By Tyler Durden
While the world has been obsessively focused on crude oil and gasoline in recent weeks, we instead alerted readers to a far more dire scenario playing out in diesel, a source of energy which is absolutely critical in keeping the “just in time” world running on time.
As a reminder, here are some of the articles we have published on the topic in recent weeks, many even before the Ukraine war:
- Diesel Is The U.S. Economy’s Inflation Canary – Feb 8
- U.S. Diesel Stocks Set To Fall Critically Low – Feb 18
- China Asks State-Owned Refiners To Halt Gasoline, Diesel Exports – Mar 10
- Global Diesel Shortage Raises Risk Of Even Greater Oil Price Spike – Mar 12
Fast-forward to today, when our warning was echoed by the heads of one of the largest commodity trading houses and the biggest independent oil trader who were speaking at the FT Commodities Global Summit in Lausanne, Switzerland on Tuesday.
The corporate leaders estimated that as much as 3 million barrels of oil and its products a day could be lost from Russia as a result of sanctions, in line with previous estimates, and warned that global markets face a squeeze on diesel with Europe most at risk of a “systemic” shortage that could lead to fuel rationing.
“The thing that everybody’s concerned about will be diesel supplies. Europe imports about half of its diesel from Russia and about half of its diesel from the Middle East,” said Russell Hardy, chief of Switzerland-based oil trader Vitol. “That systemic shortfall of diesel is there.”
Those imports mean that Russian supplies account for about 15% of Europe’s diesel consumption, according to the FT which carried their comments.
Hardy said the shift to more diesel consumption over gasoline in Europe had helped to create shortages of the fuel. He added that refineries could boost their diesel output in response to higher prices at the expense of other oil-derived products to shore up supply, but warned that rationing was a possibility.
Torbjorn Tornqvist, co-founder and chair of Geneva-headquartered Gunvor Group, added: “Diesel is not just a European problem; this is a global problem.
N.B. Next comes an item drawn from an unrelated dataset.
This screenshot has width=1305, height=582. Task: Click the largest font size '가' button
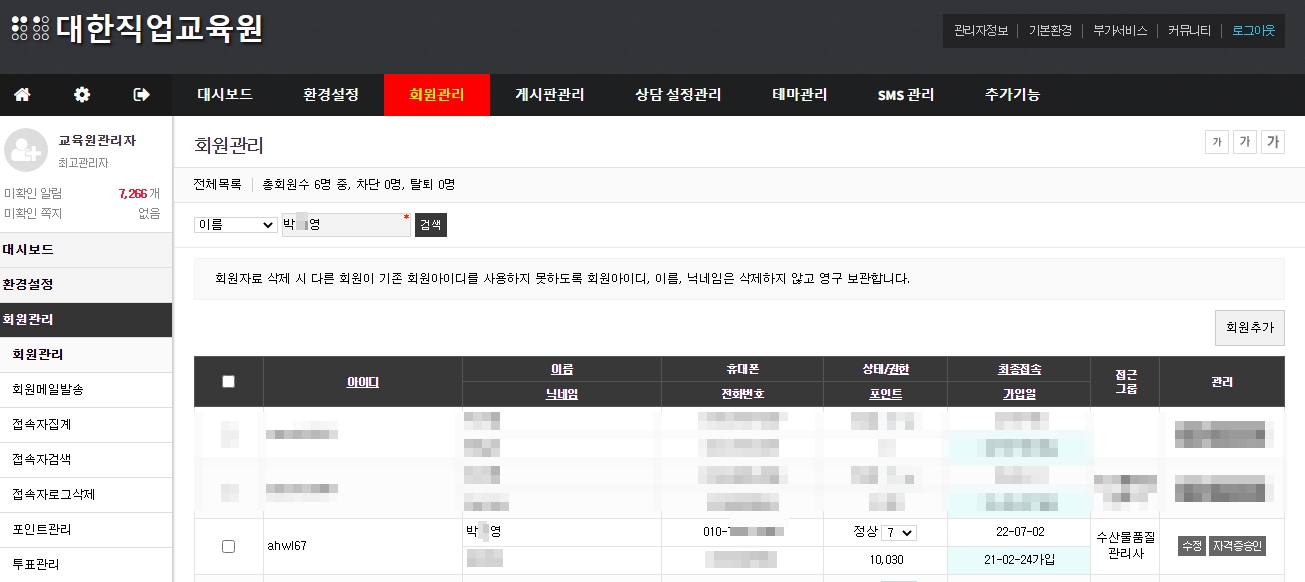point(1272,142)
It really is.”
Tornqvist also warned that European gas markets were no longer functioning properly as traders faced huge demands from banks for cash to cover hedging positions. “I think it’s broken. It really is,” he said. “I never thought that somebody could say ‘ah, gas has fallen below 100 per megawatt hours is really cheap’.”
Gas futures linked to TTF, Europe’s wholesale gas price have swung from about €70 a megawatt hour before Russia’s invasion of Ukraine to about €230 two weeks ago and then slid below €100 this week. Before May 2021, European gas prices were below €20 a megawatt hour.
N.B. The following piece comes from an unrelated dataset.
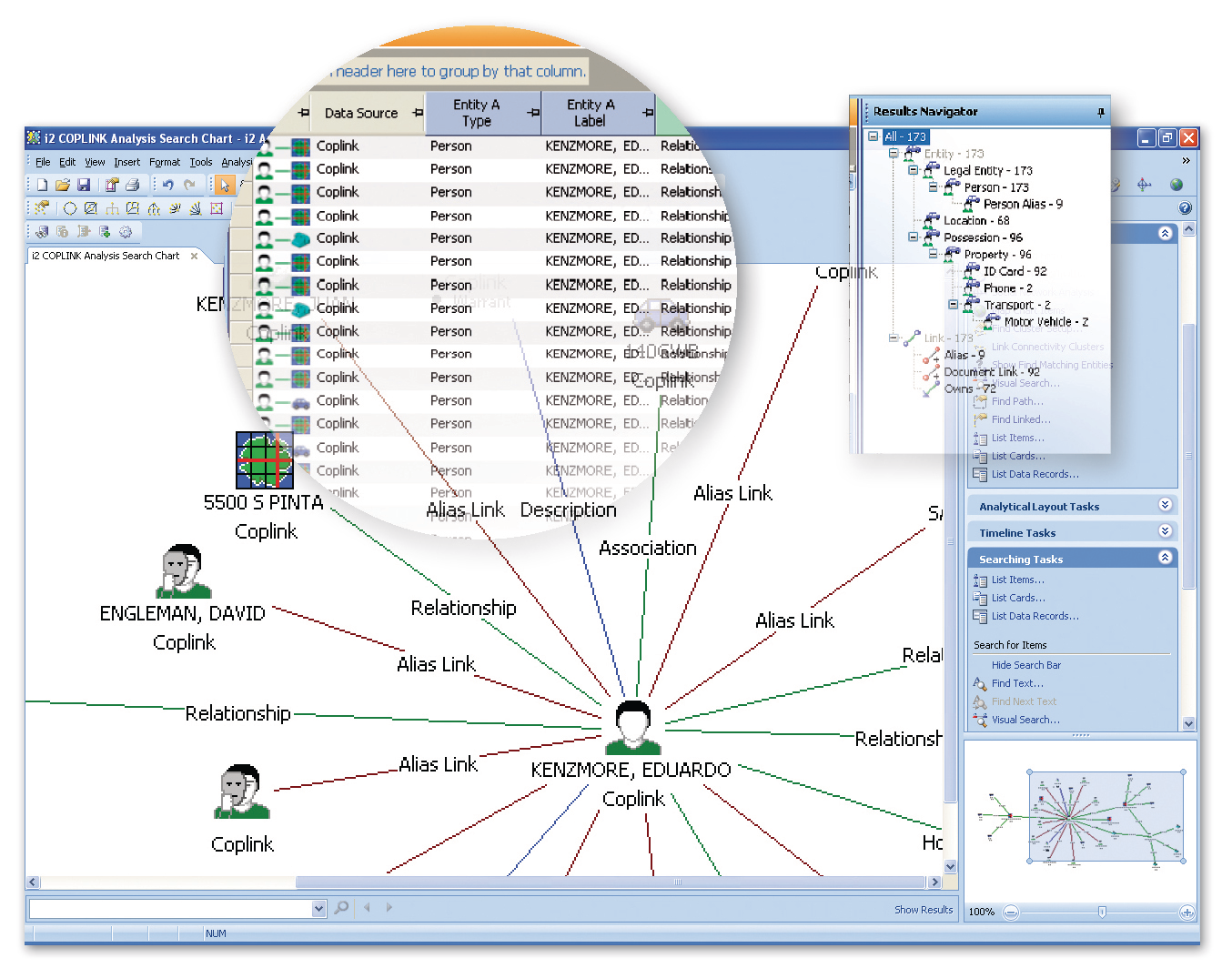Screen dimensions: 1232x968
Task: Switch to the i2 COPLINK Analysis Search Chart tab
Action: point(106,256)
As noted last week, Europe’s largest energy traders called on governments and central banks to provide emergency liquidity support to keep gas and power markets functioning as sharp price moves triggered by the Ukraine crisis have strained commodity markets. Hardy said that to move a cargo equivalent to 1 megawatt hour of liquefied natural gas priced at €97, traders must provide €80 in cash, straining their capital requirements.
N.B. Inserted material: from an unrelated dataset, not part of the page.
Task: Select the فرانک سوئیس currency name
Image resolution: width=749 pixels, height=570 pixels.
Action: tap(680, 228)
Worse, confirming that Europe faces an even colder winter, Tornqvist said European utilities would struggle to fill gas storage for next winter given the “paralysed” state of the spot market for gas unless policymakers stepped in to provide guarantees to protect buyers against price swings.
But going back to diesel, Bloomberg’s Javier Blas tweeted a handful of the scariest quotes from the energy CEOs at today’s FT commodities summit:
- Trafigura CEO Jeremy Weir: “The diesel market is extremely tight. It’s going to get tighter and will probably lead into stock outs,” referring to when fuel stations run dry.
- Gunvor CEO: “Europe is so short of diesel.”
- Vitol CEO: “The thing that everybody’s concerned about will be diesel supplies.”
Needless to say, without diesel, not only will traffic in Europe grind to a halt, but much if not all US truck-based logistical support and supply chains will soon be paralyzed. The consequences for the global economy will be dire.